After having done an initial run, we then wanted to continue the MCMC analysis from that point but using different swapfreq and temp settings. I added “append=yes” and the new swapfreq and temp settings to the mcmc command in the MrBayes block of the NEXUS file (Kip added them to the mcmcp command), and asked the file to be executed again.

All seemed good after invoking the mcmc command. MrBayes chugs through the NEXUS file, gets into the MrBayes block, eventually copies the .p and .t files, making .p~ and .t~ copies, hums along, and then it just stops doing anything apparent.

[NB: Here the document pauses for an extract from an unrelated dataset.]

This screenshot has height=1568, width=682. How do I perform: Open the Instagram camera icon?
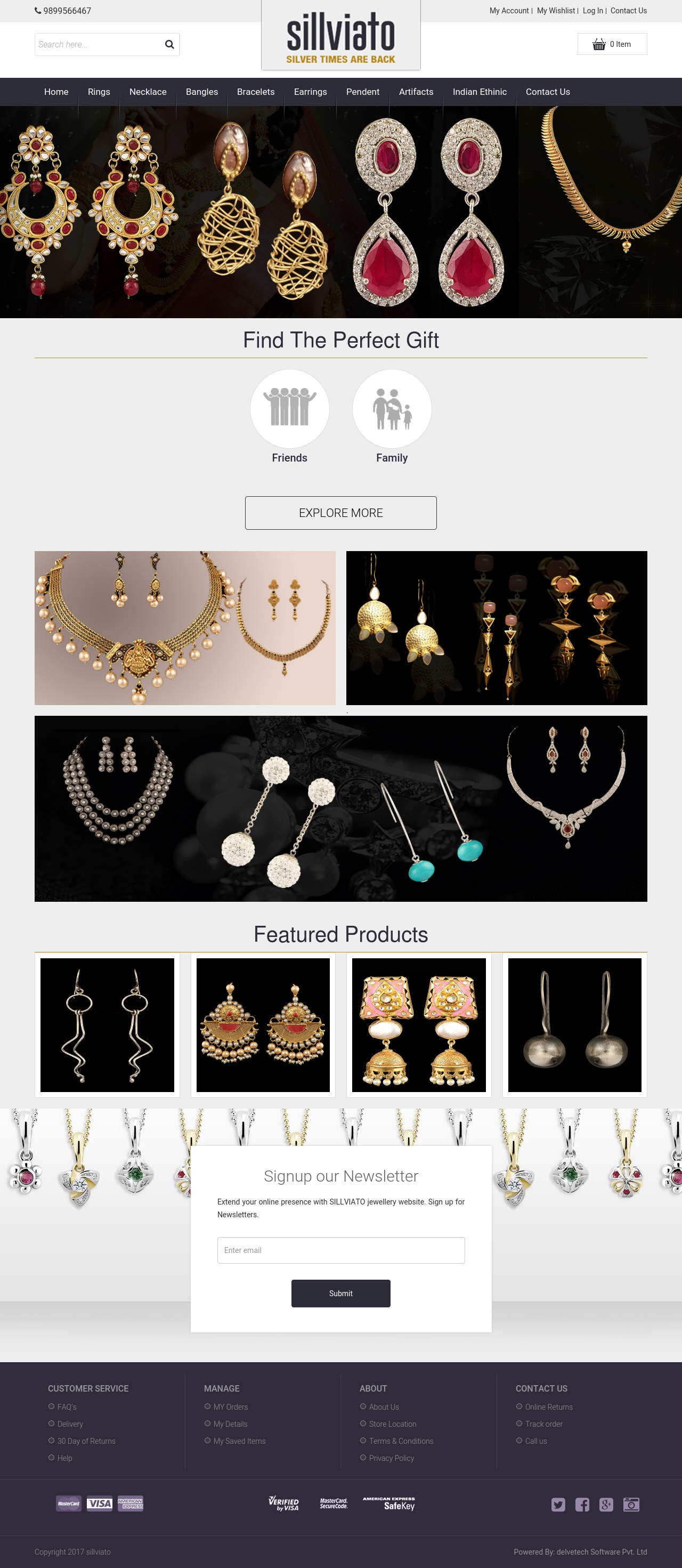click(x=631, y=1505)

Here is the last bit of the log:

   Exiting mrbayes block
   Reached end of file
   Returning execution to calling file ...
      Using samples up to generation 21982000 from previous analysis.

      Initial log likelihoods and log prior probs for run 1:
         Chain 1 -- -7027326.220655 -- nan

      There are 15 more chains on other processor(s)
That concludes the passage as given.